Page text:
┌──

Re: [PATCH 7/8] zswap: add to mm/

linux-mm.kvack.org archive mirror
 help / color / mirror / Atom feed

From: Seth Jennings <sjenning@linux.vnet.ibm.com>
To: Dan Magenheimer <dan.magenheimer@oracle.com>
Cc: Greg Kroah-Hartman <gregkh@linuxfoundation.org>,
	Andrew Morton <akpm@linux-foundation.org>,
	Nitin Gupta <ngupta@vflare.org>, Minchan Kim <minchan@kernel.org>,
	Konrad Wilk <konrad.wilk@oracle.com>,
	Robert Jennings <rcj@linux.vnet.ibm.com>,
	Jenifer Hopper <jhopper@us.ibm.com>, Mel Gorman <mgorman@suse.de>,
	Johannes Weiner <jweiner@redhat.com>,
	Rik van Riel <riel@redhat.com>,
	Larry Woodman <lwoodman@redhat.com>,
	linux-mm@kvack.org, linux-kernel@vger.kernel.org,
	devel@driverdev.osuosl.org, Dave Hansen <dave@linux.vnet.ibm.com>
Subject: Re: [PATCH 7/8] zswap: add to mm/
Date: Wed, 02 Jan 2013 17:25:46 -0600	[thread overview]
Message-ID: <50E4C1FA.4070701@linux.vnet.ibm.com> (raw)
In-Reply-To: <26bb76b3-308e-404f-b2bf-3d19b28b393a@default>

On 01/02/2013 11:08 AM, Dan Magenheimer wrote:
>> From: Seth Jennings [mailto:sjenning@linux.vnet.ibm.com]
>> Subject: Re: [PATCH 7/8] zswap: add to mm/
>>
>>> I am eagerly studying one of the details of your zswap "flush"
>>> code in this patch to see how you solved a problem or two that
>>> I was struggling with for the similar mechanism RFC'ed for zcache
>>> (see https://lkml.org/lkml/2012/10/3/558).  I like the way
>>> that you force the newly-uncompressed to-be-flushed page immediately
>>> into a swap bio in zswap_flush_entry via the call to swap_writepage,
>>> though I'm not entirely convinced that there aren't some race
>>> conditions there.  However, won't swap_writepage simply call
>>> frontswap_store instead and re-compress the page back into zswap?
>>
>> I break part of swap_writepage() into a bottom half called
>> __swap_writepage() that doesn't include the call to frontswap_store().
>> __swap_writepage() is what is called from zswap_flush_entry().  That
>> is how I avoid flushed pages recycling back into zswap and the
>> potential recursion mentioned.

└──

Source data:

┌──

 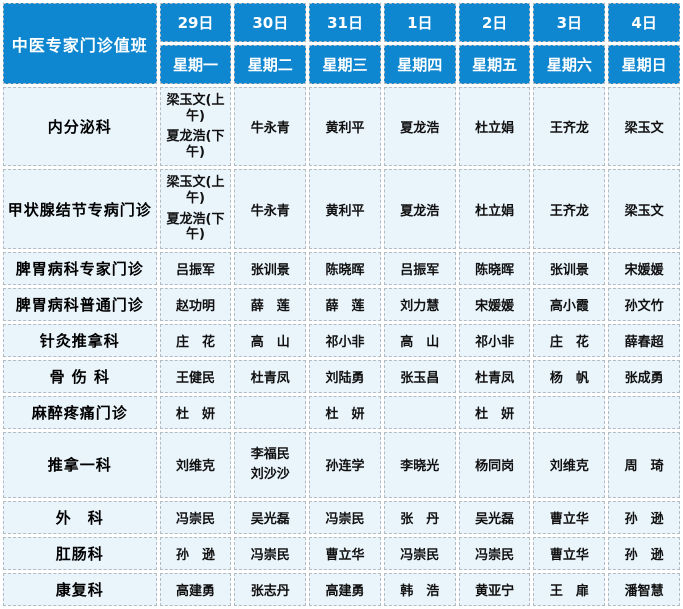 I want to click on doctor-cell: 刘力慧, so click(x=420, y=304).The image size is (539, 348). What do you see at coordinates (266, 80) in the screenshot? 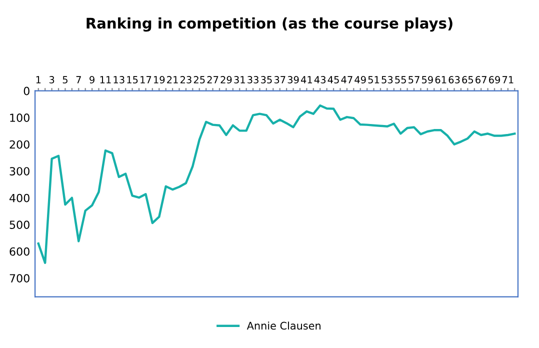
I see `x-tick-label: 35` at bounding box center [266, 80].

└──
┌──

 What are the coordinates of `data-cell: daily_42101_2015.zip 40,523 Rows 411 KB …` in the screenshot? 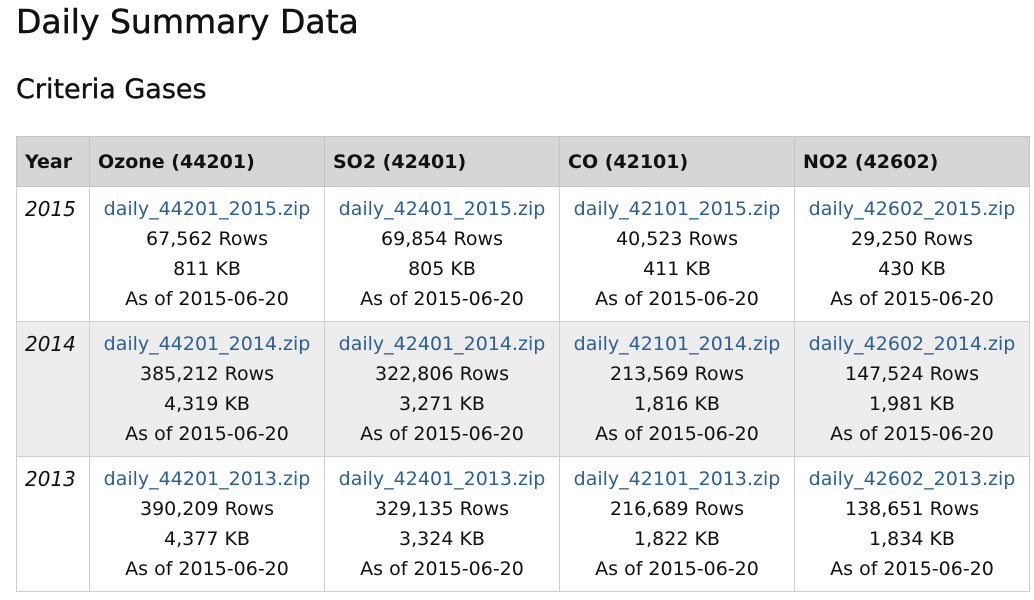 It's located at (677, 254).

└──

Request:
Resume the zswap mailing-list reply from its last line. The records were taken from a separate source and are unrelated to the zswap mailing-list reply.

Answer area:
> 
> OK, I missed that.  Nice.  I will see if I can use the
> same with zcache and, if so, would be happy to support
> the change to swap_writepage.
> 
> In your next version, maybe you could break out that chunk
> into a separate distinct patch so it can be pulled separately
> into Andrew's tree?

Sure.

>>> A second related issue that concerns me is that, although you
>>> are now, like zcache2, using an LRU queue for compressed pages
>>> (aka "zpages"), there is no relationship between that queue and
>>> physical pageframes.  In other words, you may free up 100 zpages
>>> out of zswap via zswap_flush_entries, but not free up a single
>>> pageframe.  This seems like a significant design issue.  Or am
>>> I misunderstanding the code?
>>
>> You understand correctly.  There is room for optimization here and it
>> is something I'm working on right now.
>>
>> What I'm looking to do is give zswap a little insight into zsmalloc
>> internals,
> 
> Not to be at all snide, but had you been as eager to break
> the zsmalloc abstraction last spring, a lot of unpleasantness
> and extra work might have been avoided. :v(

Well _some_ of it could have been avoided.

I'm putting at lot of thought into how to do it cleanly, while
maintaining the generic nature of zsmalloc.  I did a PoC already, but
I wasn't comfortable with how much had to be exposed to achieve it.
So I'm still working on it.

>> namely the ability figure out what class size a particular
>> allocation is in and, in the event the store can't be satisfied, flush
>> an entry from that exact class size so that we can be assured the
>> store will succeed with minimal flushing work.  In this solution,
>> there would be an LRU list per zsmalloc class size tracked in zswap.
>> The result is LRU-ish flushing overall with class size being the first
>> flush selection criteria and LRU as the second.
> 
> Clever and definitely useful, though I think there are two related
> problems and IIUC this solves only one of them.  The problem it _does_
> solve is (A) where to put a new zpage: Move a zpage from the same
> class to real-swap-disk and then fill its slot with the new zpage.
> The problem it _doesn't_ solve is (B) how to shrink the total number
> of pageframes used by zswap, even by a single page.  I believe
> (though cannot prove right now) that this latter problem will
> need to be solved to implement any suitable MM policy for balancing
> pages-used-for-compression vs pages-not-used-for-compression.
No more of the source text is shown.